Rapid tests like the one DeWine used are what are called antigen tests.

“They can be done similar to how you would do a flu tests or a strep test,” Mohler said. “You can imagine having these in a doctor’s office or even a nursing home and to be able to test whether someone has it in, say, 15 or 20 minutes. The disadvantage is that they’re just not as sensitive as that molecular PCR test that we’ve been hearing about over the last few months.”

Both antigen tests and PCR tests have a place in the toolbox when it comes to responding to the pandemic, Mohler said.

This method of testing is nearly immediate, which lets contact tracing start sooner with a virus where time is of the essence. When there’s a positive test result received quickly, it raises the likelihood that an infectious person can be isolated before they get a lot of other people sick.

The accuracy of available antigen tests have improved since the start of the pandemic but they still aren’t as accurate as PCR tests.
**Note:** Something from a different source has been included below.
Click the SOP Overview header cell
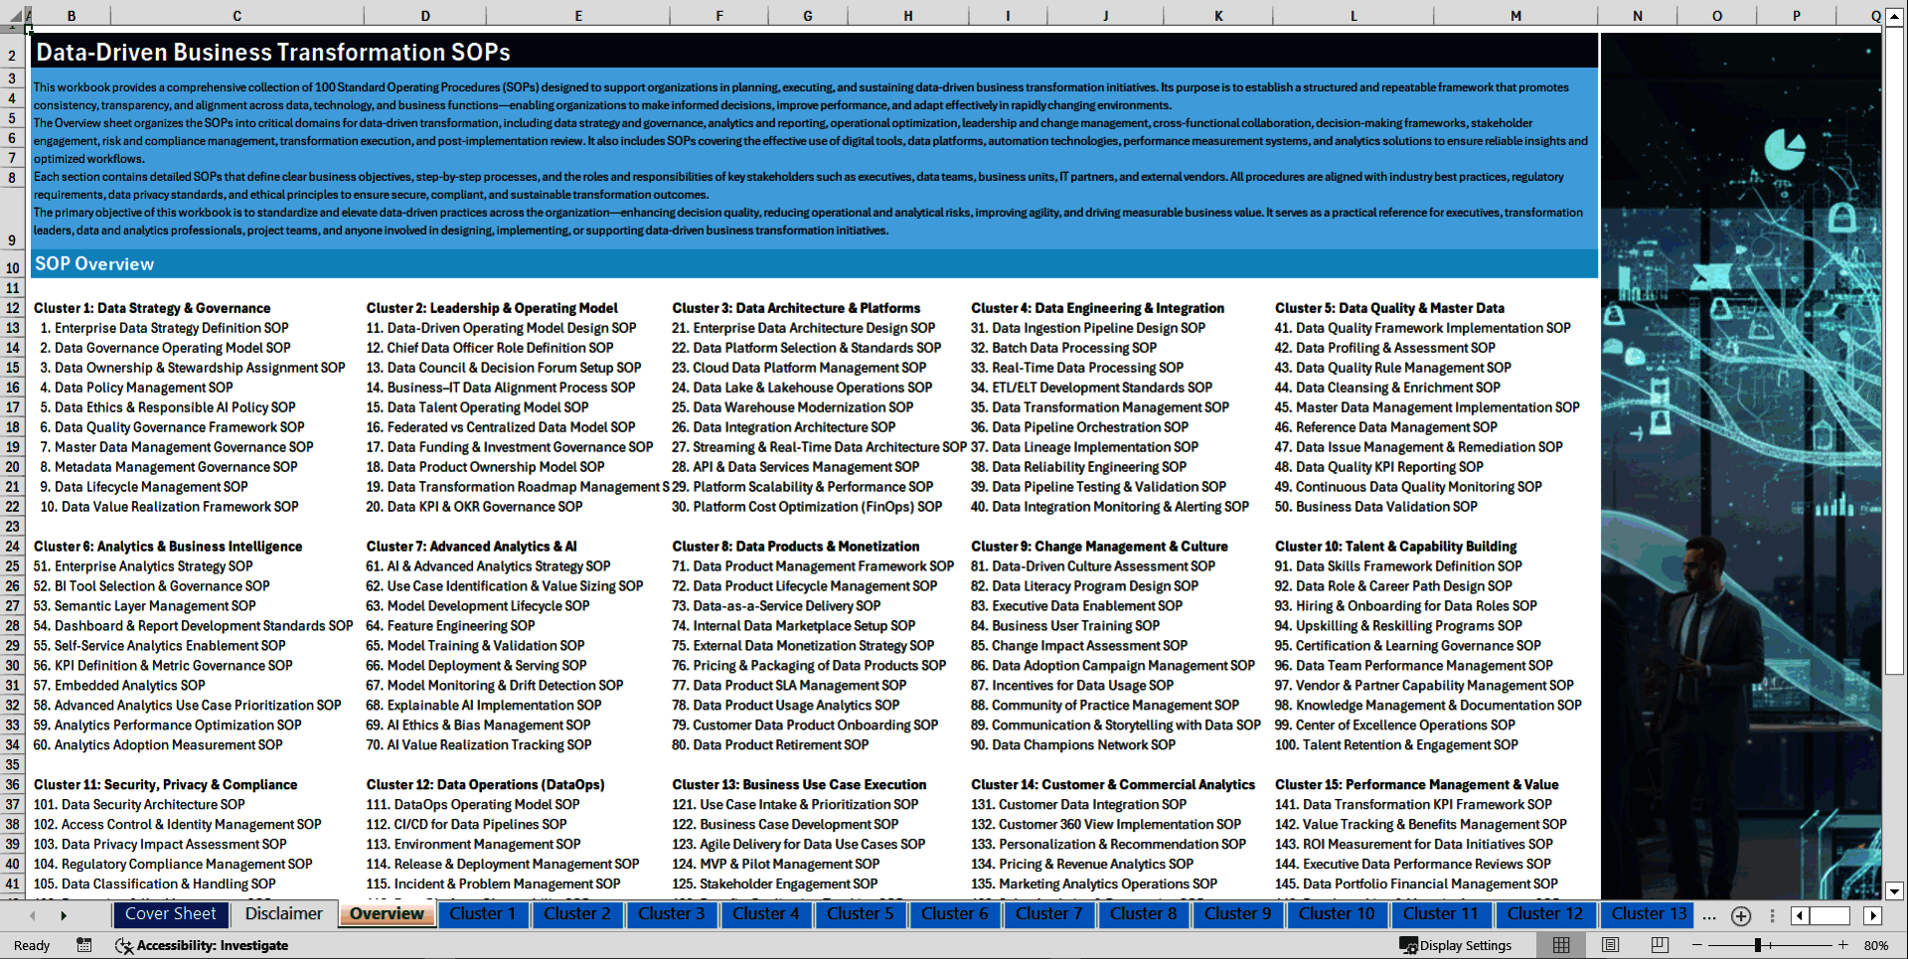 click(95, 263)
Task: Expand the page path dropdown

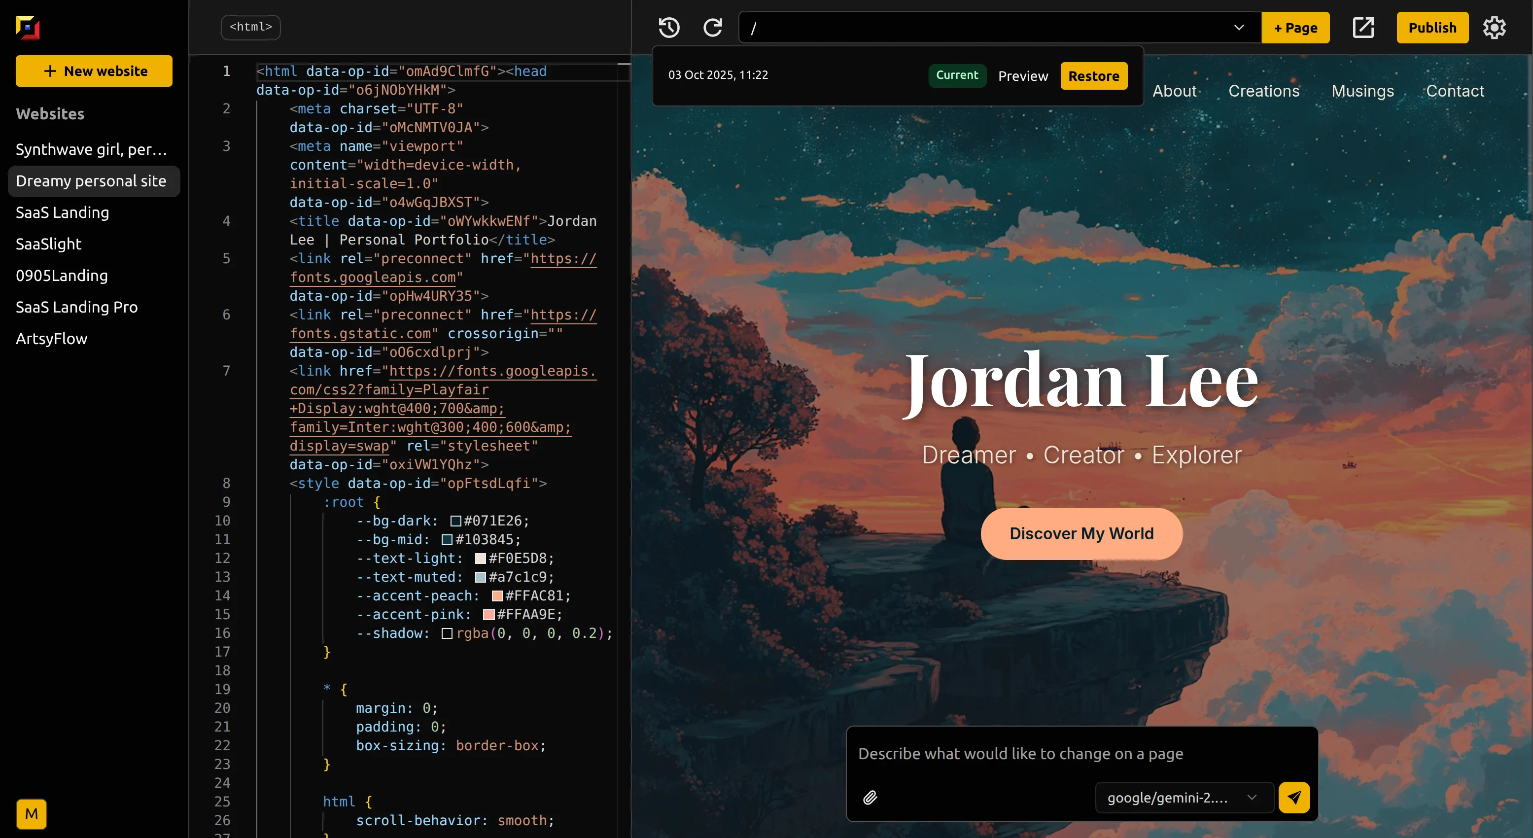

A positive antigen test for the coronavirus is pretty trustworthy but a negative test needs treated with more caution because the person might actually still be infectious.

“The point-of-care tests that we have available right now for COVID still suffer from some sensitivity issues,” said Dr. Roberto Colón, vice president of quality and safety for Premier Health. “And that means that when they have a negative test, if you still have concerns for COVID or if it was still a patient that you suspected you may have COVID, you may need to either repeat the test again or have another test to actually confirm that it indeed was negative. ”

Colón said the timing of antigen tests in the disease course is important. Later in the disease, people shed less antigen and someone with symptoms as little as seven days could have a false negative.

“That’s not something we typically see with viral PCR. That’s something that’s very different between those two tests that has to be taken into consideration when we look at the strategy,” Colón said.

“The best place to use these antigen tests is large groups of population screening,” he said, where these tests can be quickly deployed and then health officials can figure out which patients in the group need a secondary screening.

Finalizing deal

With the plan to get more of these tests to Ohio, the bipartisan group of three Republican and four Democrats are talking with test makers Becton Dickinson and Quidel to purchase 500,000 tests per state or a total 3.5 million tests.

Several steps that would have to pass for the plan to translate to tests on the ground in Ohio. What the governors did was sign a non-binding agreement and would need to hammer out a final contract with all the relevant parties before testing machines and related supplies were ordered. More states could sign onto the plan.

The Rockefeller Foundation is guiding the testing strategy and offering credit if needed to finance the plan.

The Journal-News is a partner of WCPO.